California, here they come.

The Ballou Senior High School Marching Band will almost certainly surpass its goal of $70,000 and make it to Carson, Calif., on Nov. 20 for the Home Depot national band competition.

The outpouring of support included a $25,000 challenge grant from Lockheed Martin. The challenge will be met at 4 p.m. today when Gina Adams, a Ballou graduate and corporate vice president for government affairs at FedEx, returns to her alma mater with a company check for $25,000.

Other major contributions were made by William C. Smith Co., which gave $20,000, and Embassy Suites Hotels, which reserved free rooms for the band in Carson. D.C. Mayor Anthony A. Williams gave $10,000 from the city.
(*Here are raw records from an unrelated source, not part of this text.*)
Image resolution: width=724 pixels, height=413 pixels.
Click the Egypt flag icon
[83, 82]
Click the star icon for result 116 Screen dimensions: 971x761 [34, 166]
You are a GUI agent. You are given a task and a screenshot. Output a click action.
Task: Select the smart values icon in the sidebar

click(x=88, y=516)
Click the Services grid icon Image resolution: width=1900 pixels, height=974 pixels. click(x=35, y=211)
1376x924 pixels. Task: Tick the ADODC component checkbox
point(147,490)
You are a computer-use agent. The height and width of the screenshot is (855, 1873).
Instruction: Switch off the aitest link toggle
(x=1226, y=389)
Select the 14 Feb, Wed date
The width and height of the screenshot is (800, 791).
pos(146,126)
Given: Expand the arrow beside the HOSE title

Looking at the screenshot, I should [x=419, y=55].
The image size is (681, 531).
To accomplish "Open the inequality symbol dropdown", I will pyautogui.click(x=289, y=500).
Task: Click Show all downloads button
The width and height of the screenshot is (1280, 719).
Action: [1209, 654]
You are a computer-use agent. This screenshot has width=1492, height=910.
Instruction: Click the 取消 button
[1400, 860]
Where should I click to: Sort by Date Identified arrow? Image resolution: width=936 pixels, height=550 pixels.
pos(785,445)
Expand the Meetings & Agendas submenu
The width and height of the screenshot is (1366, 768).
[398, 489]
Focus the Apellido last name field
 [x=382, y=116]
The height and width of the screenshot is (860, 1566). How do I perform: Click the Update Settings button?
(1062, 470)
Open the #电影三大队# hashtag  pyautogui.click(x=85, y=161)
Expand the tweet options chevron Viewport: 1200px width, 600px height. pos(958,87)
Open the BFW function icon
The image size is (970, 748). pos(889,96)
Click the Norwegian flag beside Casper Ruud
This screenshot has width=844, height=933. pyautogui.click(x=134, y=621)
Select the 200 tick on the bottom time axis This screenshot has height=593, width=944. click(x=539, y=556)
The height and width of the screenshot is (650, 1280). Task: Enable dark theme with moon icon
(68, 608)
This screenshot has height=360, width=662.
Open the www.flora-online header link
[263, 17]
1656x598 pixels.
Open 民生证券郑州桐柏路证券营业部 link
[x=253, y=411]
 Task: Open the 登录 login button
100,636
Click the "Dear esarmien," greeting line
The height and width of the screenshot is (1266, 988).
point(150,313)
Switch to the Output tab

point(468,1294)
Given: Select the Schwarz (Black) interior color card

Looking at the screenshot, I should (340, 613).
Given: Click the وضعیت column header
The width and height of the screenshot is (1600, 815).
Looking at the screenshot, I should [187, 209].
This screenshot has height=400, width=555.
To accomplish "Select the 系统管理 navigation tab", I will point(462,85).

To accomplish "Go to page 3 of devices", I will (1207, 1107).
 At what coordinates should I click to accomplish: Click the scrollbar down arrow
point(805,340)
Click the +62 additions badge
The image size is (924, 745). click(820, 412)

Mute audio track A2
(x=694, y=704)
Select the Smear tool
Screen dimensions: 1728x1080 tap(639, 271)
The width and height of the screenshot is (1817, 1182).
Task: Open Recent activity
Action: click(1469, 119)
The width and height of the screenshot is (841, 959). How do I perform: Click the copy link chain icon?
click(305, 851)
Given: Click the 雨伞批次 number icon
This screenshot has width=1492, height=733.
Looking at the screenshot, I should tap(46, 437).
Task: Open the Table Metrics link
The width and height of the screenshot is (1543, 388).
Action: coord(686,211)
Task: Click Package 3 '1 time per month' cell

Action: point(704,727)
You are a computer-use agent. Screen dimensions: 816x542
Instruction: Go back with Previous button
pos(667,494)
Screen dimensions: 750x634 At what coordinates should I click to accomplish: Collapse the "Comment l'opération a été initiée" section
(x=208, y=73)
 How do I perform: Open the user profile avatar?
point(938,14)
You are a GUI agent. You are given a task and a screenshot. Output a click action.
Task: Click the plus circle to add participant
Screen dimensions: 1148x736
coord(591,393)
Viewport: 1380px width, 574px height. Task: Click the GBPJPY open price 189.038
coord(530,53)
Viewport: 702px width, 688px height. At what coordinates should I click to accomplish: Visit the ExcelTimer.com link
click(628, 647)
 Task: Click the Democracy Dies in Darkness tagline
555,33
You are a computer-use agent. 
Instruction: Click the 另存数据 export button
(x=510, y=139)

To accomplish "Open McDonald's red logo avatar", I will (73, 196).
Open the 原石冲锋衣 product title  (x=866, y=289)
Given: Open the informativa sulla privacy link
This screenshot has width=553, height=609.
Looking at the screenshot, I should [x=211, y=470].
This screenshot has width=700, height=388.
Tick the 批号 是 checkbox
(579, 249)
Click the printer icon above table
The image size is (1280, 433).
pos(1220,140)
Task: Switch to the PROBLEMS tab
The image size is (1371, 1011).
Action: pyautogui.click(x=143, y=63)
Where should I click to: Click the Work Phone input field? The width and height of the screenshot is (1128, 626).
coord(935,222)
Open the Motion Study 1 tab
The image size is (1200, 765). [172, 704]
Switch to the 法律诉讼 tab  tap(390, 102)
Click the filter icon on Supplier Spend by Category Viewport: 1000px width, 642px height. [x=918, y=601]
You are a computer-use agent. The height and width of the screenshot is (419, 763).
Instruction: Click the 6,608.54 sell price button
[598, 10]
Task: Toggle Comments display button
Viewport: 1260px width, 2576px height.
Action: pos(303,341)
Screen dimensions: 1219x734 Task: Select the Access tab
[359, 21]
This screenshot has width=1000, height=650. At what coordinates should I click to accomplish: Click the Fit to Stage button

The final tally is expected to reveal deep and widespread support for the Southeast Washington school, where 40 percent of the students are eligible for free lunches. There will be more to say about those who contributed when the band departs for Carson.

For now, suffice it to say that band director Darrell Watson and his students are being transformed by the generosity, even as Ballou's image is receiving a boost from the band's celebrity.

At the start of the last school year, Ballou was evacuated for several weeks after a student took a vial of mercury from an unlocked science lab and, with other students, spread mercury throughout the school. Morale at the school plummeted further when two students were shot and killed -- one off campus, the other in the cafeteria.

But students no longer hang their heads at Ballou.

"The kids have a certain walk to them now, and they feel like they really matter," said Watson, 34, who has directed the band for nine years. "If they see an argument between classmates about to heat up, they are willing to get involved and help cool things down. They don't want anything to jeopardize this opportunity. They are tired of the negative. They say it's time to show the nation what Ballou is really all about."

Last month, the school band was one of eight selected by Home Depot to compete in the Battle of the High School Marching Bands. A field of 110 entrants from across the country had vied for a spot by sending a videotape of their best performances.

In 2001, Ballou band members had to pass on an invitation to perform in China because they could not raise the $100,000 needed for the trip. Before the media began highlighting their struggles to get to Carson, some band members were wondering whether they would be disappointed again. After holding carwashes and selling dinners for several weeks, they had raised only $1,000.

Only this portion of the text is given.